Salzwedel l Ein Etatausgleich ist erreicht worden, der Hebe-satz für die Kreisumlage stabil geblieben, keine Konsolidierung erforderlich und auch die langfristige Planung sehe gut aus. So fasste Landrat Michael Ziche am Montagabend in seiner Rede zur letzten Kreistagssitzung in diesem Jahr den Haushalt für 2016 zusammen. Eine Kreditaufnahme sei für die geplanten Investitionen erforderlich. Und damit sei noch längst nicht alles zu erledigen, was notwendig ist.
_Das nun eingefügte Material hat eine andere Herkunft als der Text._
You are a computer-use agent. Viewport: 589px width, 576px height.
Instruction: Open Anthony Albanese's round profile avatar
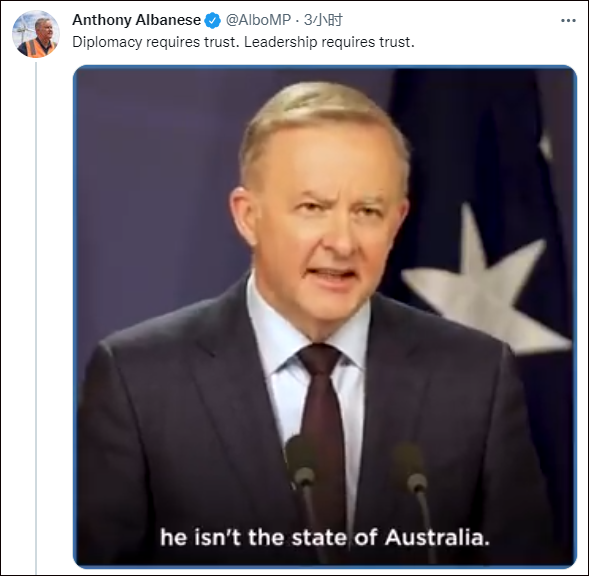[x=36, y=34]
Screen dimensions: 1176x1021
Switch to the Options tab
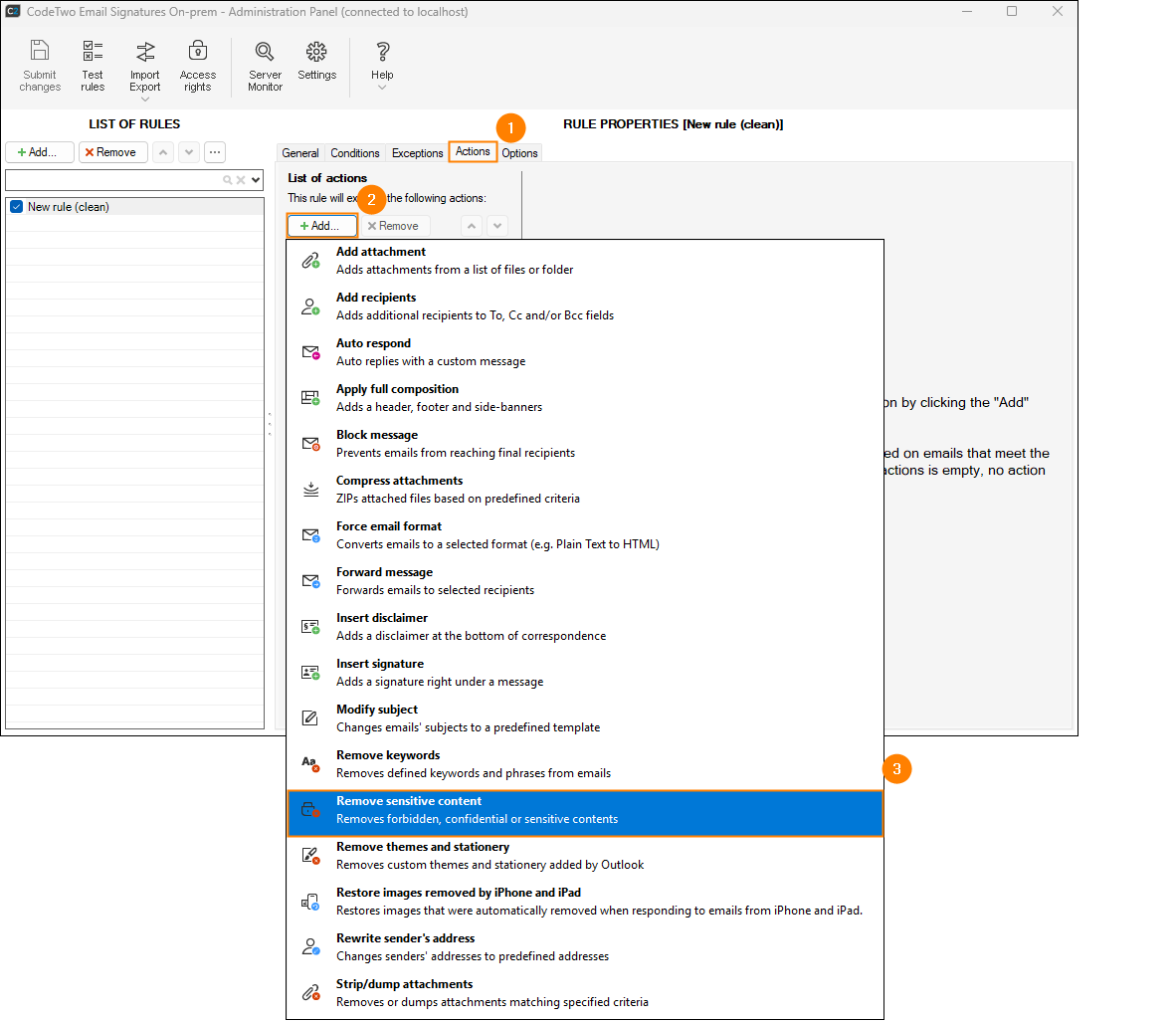click(x=519, y=153)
Angesichts des aktuell niedrigen Zinsniveaus sei es überlegenswert, weitere kreditfinanzierte Vorhaben zu planen. Denn trotz der Kreditaufnahme sinke die Verschuldung des Kreises, weil ein Darlehen in Höhe von 2,6 Millionen Euro getilgt wird. Damit steht der Kreis aktuell noch mit 34 Millionen Euro in der Kreide. Vor sechs Jahren waren es noch 20 Millionen Euro mehr, erinnerte Ziche.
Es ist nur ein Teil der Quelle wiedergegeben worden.